Each record, in full, must be restated word for word.

══════════════════════════════

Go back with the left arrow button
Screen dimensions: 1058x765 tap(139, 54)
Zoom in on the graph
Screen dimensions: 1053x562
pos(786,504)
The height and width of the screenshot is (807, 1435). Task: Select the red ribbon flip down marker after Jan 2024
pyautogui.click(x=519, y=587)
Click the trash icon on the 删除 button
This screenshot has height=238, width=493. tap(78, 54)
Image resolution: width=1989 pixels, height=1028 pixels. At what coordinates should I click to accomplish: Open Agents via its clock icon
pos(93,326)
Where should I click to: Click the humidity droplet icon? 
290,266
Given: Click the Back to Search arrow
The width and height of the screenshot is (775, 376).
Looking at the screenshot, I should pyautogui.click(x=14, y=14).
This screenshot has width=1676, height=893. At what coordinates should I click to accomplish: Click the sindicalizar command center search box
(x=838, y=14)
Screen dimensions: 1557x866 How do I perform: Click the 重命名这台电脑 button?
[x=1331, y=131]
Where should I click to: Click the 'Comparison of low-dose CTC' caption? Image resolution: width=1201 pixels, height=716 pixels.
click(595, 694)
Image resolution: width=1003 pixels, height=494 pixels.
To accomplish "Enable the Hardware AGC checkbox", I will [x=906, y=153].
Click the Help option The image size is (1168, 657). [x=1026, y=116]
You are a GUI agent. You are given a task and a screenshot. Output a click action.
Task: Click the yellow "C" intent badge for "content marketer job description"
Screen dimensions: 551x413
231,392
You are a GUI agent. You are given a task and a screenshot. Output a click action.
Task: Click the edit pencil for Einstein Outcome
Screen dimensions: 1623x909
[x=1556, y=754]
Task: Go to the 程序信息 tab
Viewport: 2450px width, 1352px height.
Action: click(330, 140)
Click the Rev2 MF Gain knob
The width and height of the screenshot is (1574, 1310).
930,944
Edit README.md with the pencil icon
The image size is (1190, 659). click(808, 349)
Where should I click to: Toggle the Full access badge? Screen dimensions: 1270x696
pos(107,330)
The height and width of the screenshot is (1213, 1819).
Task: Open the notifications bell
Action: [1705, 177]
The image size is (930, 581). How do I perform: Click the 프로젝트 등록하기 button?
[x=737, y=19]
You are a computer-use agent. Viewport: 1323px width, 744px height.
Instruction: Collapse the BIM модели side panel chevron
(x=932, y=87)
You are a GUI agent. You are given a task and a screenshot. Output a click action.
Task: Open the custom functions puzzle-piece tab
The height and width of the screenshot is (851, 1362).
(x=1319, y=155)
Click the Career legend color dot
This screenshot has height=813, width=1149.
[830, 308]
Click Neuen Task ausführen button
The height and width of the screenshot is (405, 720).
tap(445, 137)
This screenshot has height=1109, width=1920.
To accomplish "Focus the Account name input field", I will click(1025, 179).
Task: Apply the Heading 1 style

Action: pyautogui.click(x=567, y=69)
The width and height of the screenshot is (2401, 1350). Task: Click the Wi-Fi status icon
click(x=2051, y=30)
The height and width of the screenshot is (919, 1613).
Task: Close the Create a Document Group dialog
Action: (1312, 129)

══════════════════════════════

**Response to this exercise:**
Go back with the left arrow button
Screen dimensions: 1058x765 tap(139, 54)
Zoom in on the graph
Screen dimensions: 1053x562
pos(786,504)
The height and width of the screenshot is (807, 1435). Task: Select the red ribbon flip down marker after Jan 2024
pyautogui.click(x=519, y=587)
Click the trash icon on the 删除 button
This screenshot has height=238, width=493. tap(78, 54)
Image resolution: width=1989 pixels, height=1028 pixels. At what coordinates should I click to accomplish: Open Agents via its clock icon
pos(93,326)
Where should I click to: Click the humidity droplet icon? 
290,266
Given: Click the Back to Search arrow
The width and height of the screenshot is (775, 376).
Looking at the screenshot, I should pyautogui.click(x=14, y=14).
This screenshot has width=1676, height=893. At what coordinates should I click to accomplish: Click the sindicalizar command center search box
(x=838, y=14)
Screen dimensions: 1557x866 How do I perform: Click the 重命名这台电脑 button?
[x=1331, y=131]
Where should I click to: Click the 'Comparison of low-dose CTC' caption? Image resolution: width=1201 pixels, height=716 pixels.
click(595, 694)
Image resolution: width=1003 pixels, height=494 pixels.
To accomplish "Enable the Hardware AGC checkbox", I will [x=906, y=153].
Click the Help option The image size is (1168, 657). [x=1026, y=116]
You are a GUI agent. You are given a task and a screenshot. Output a click action.
Task: Click the yellow "C" intent badge for "content marketer job description"
Screen dimensions: 551x413
231,392
You are a GUI agent. You are given a task and a screenshot. Output a click action.
Task: Click the edit pencil for Einstein Outcome
Screen dimensions: 1623x909
[x=1556, y=754]
Task: Go to the 程序信息 tab
Viewport: 2450px width, 1352px height.
Action: click(330, 140)
Click the Rev2 MF Gain knob
The width and height of the screenshot is (1574, 1310).
930,944
Edit README.md with the pencil icon
The image size is (1190, 659). click(808, 349)
Where should I click to: Toggle the Full access badge? Screen dimensions: 1270x696
pos(107,330)
The height and width of the screenshot is (1213, 1819).
Task: Open the notifications bell
Action: [1705, 177]
The image size is (930, 581). How do I perform: Click the 프로젝트 등록하기 button?
[x=737, y=19]
You are a computer-use agent. Viewport: 1323px width, 744px height.
Instruction: Collapse the BIM модели side panel chevron
(x=932, y=87)
You are a GUI agent. You are given a task and a screenshot. Output a click action.
Task: Open the custom functions puzzle-piece tab
The height and width of the screenshot is (851, 1362).
(x=1319, y=155)
Click the Career legend color dot
This screenshot has height=813, width=1149.
[830, 308]
Click Neuen Task ausführen button
The height and width of the screenshot is (405, 720).
tap(445, 137)
This screenshot has height=1109, width=1920.
To accomplish "Focus the Account name input field", I will click(1025, 179).
Task: Apply the Heading 1 style

Action: pyautogui.click(x=567, y=69)
The width and height of the screenshot is (2401, 1350). Task: Click the Wi-Fi status icon
click(x=2051, y=30)
The height and width of the screenshot is (919, 1613).
Task: Close the Create a Document Group dialog
Action: (1312, 129)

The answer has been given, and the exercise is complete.